Abstract

This multi-center prospective study was conducted to evaluate the safety and efficacy of transjugular transhepatic peritoneal-venous shunt (TTPVS). Patients (pts) had refractory asicites (RA); restricted activities by RA; patent SVC & hepatic veins (HV); clear serous ascites; adequate hematologic, hepatic, renal, cardiac and respiratory functions; 0-3 ECOG performance status (PS); estimated prognosis > 4 wks; written consent. In phases I & II, 9 & 24 pts were enrolled. Adverse events were evaluated by NCI-CTC Ver. 2. Efficacy was classified to SE (significantly effective: improved symptom with body weight decrease to < 95% or girth decrease to < 90% or without medication for > 1 wk), ME (moderately effective: improved symptom without objective findings adjusting SE criteria for > 1 wk) and NE (not effective: not adjusting SE or ME criteria). Response rate was the ratio of pts with SE or ME in total. TTPVS was made by using the same manner as TIPS, perforating from the distal portion of HV to abdominal cavity (AC), placing TTPVS, 10Fr hydrophilic coated catheter with side-holes in its distal and one-way valve side holes (OVSH) in its middle, and adjusting OVSH to the right atrium. The proximal end of TTPVS catheter was capped and fixed with cervical skin by suture. Procedures were completed in all 33 pts (PS 0, 1, 2, 3 in 1, 11, 6, 15 pts).
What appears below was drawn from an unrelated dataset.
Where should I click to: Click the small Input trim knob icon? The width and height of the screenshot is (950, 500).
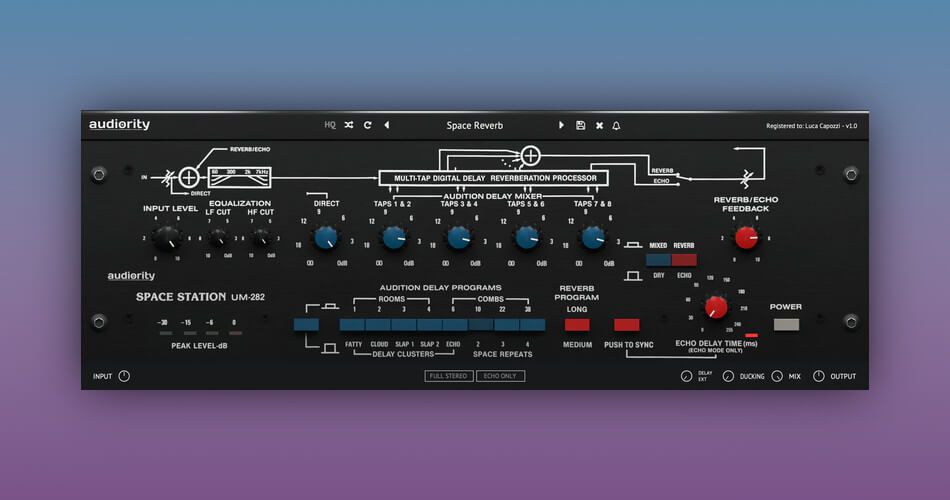click(124, 376)
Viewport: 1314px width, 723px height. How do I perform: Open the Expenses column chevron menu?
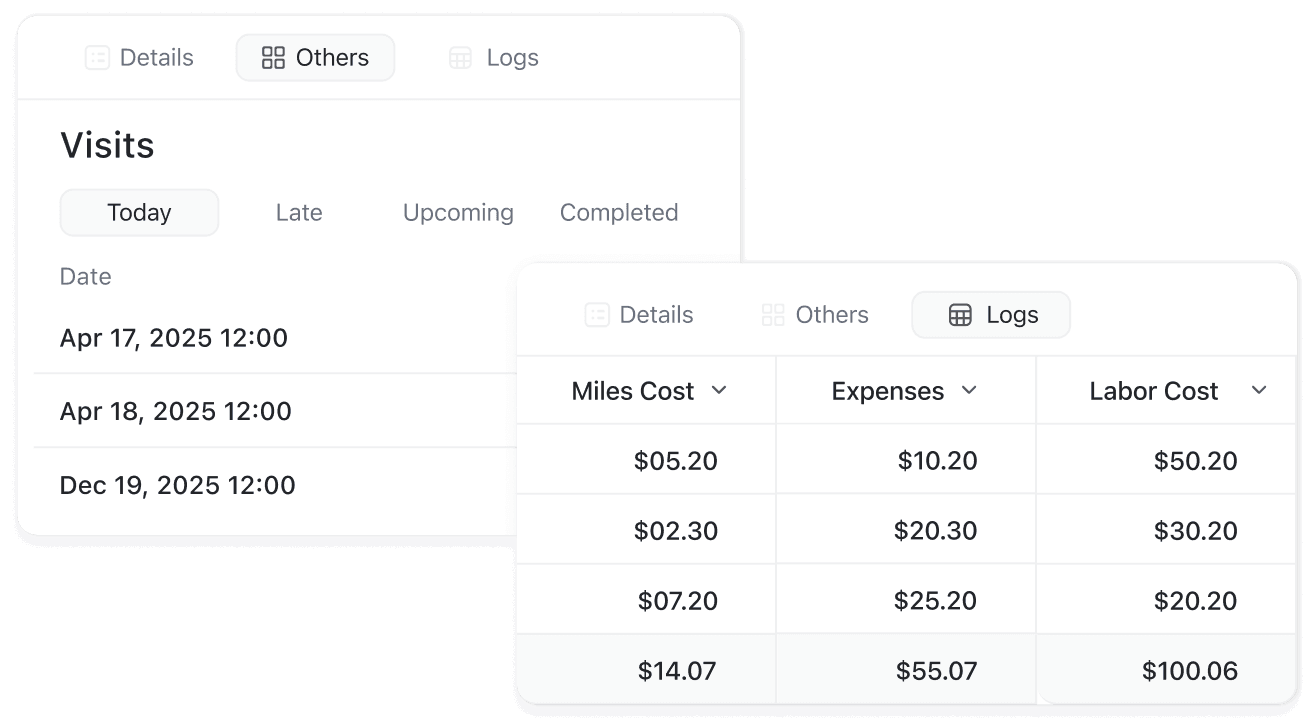coord(969,390)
The right HV was used in 32 pts for perforating route. The pressure gradient between SVC and AC was 17 ± 6 cmH2O (mean ± SD). The required time was 53 ± 30 min (mean ± SD). Eight pts died of primary disease progression in 30 days after the procedure. The major adverse reactions (≥ Grade 2) were decreases in serum albumin (n=7) & hemoglobin (n=6). The response rate was 67% (50-80% in 95% CI) (SE, ME, NE in each 11). Seven pts had re-increase of ascites over 10d post procedure presumed to be caused by fibrin sheath formation around the TTPVS catheter. TTPVS is safe and feasible procedure. It can potentially replace the conventional shunt using subcutaneous lager tube to manage RA in cancer pts because of its efficacy and lower invasion. For the better clinical outcomes, the improvement of TTPVS catheter will be required.